The authors take their Berossus from a sixteenth century text by Scipio Mazzella (Sito et Antichità della città di Pozzuolo), but they are unaware that the “Berossus” in question is not the genuine article but rather the 1498 forgery by Annius of Viterbo. This forgery only began to be recognized as a fake in the 1560s, but as late as Athanasius Kircher in the 1600s some still accepted its authenticity. Berossus wrote nothing of the Biblical city of Enos, nor of the Biblical accounts of giants or the Abrahamic myth that the Nephilim invented music and were cannibals. This is all Enochian lore, unusual perhaps in the 1400s but not completely unknown from Greek sources. To compound the error, the authors later discuss Tommaso Fazello’s 1573 work on giants, which itself used the fake Berossus as a source, and they didn’t realize it there, either.
This is not to say that the authors’ article is entirely without merit.
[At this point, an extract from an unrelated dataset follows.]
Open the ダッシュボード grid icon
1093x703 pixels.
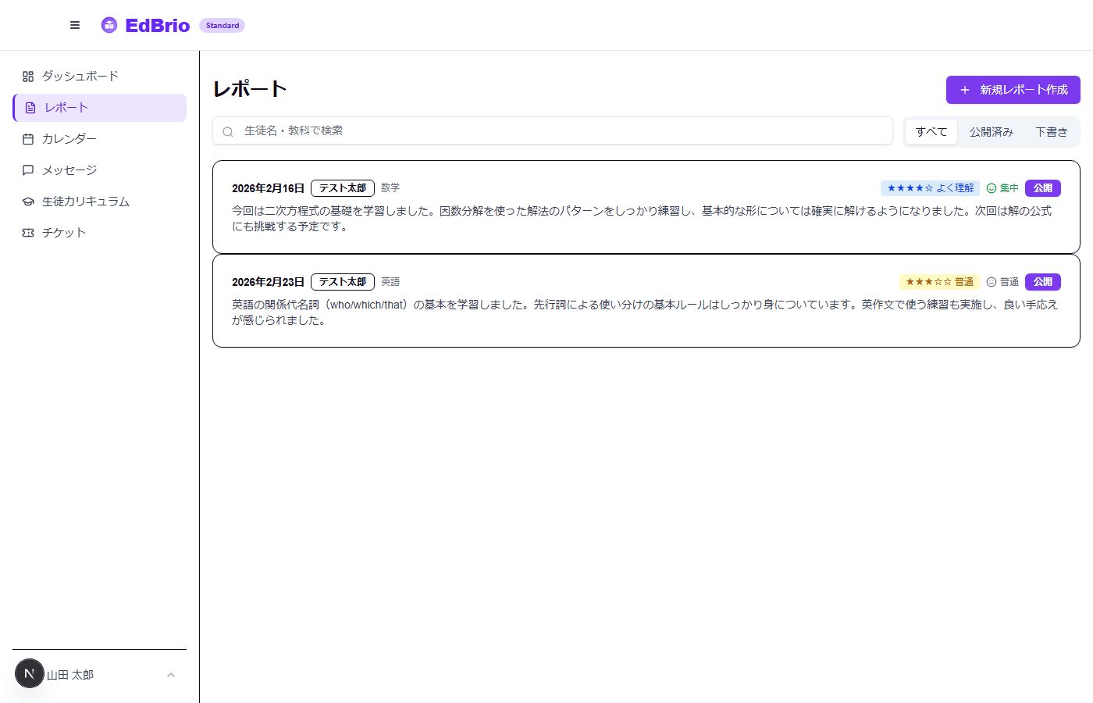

Most of the references check out, and overall they are quite correct in their assessment of the influence of giant bones on European lore.
The meat of the article is an evaluation of various early modern Italian authors and their differing opinions on whether the giants were real or whether their bones belonged to prehistoric animals. Here the authors offer a useful service in referencing and discussing a large number of cases of “giant” bones hitherto untranslated into English. They note, though, that the discussion in Italy tended to follow that of England and France, where first Hans Sloane and then Georges Cuvier declared the bones of giants to be those of fossil elephants.
Overall, the article is good and a decent overview of the subject, with some genuinely obscure material not often available in English. But in terms of originality, it offers little to nothing not familiar from more than two hundred years of similar studies, and the copyediting, translating, and proofreading leave much to be desired. The authors, who are scientists rather than Classicists, are sometimes led astray by their trust in deceptive early modern sources and their own lack of knowledge of the Classics they cite secondhand. This is an unfortunate weakness that detracts from their work.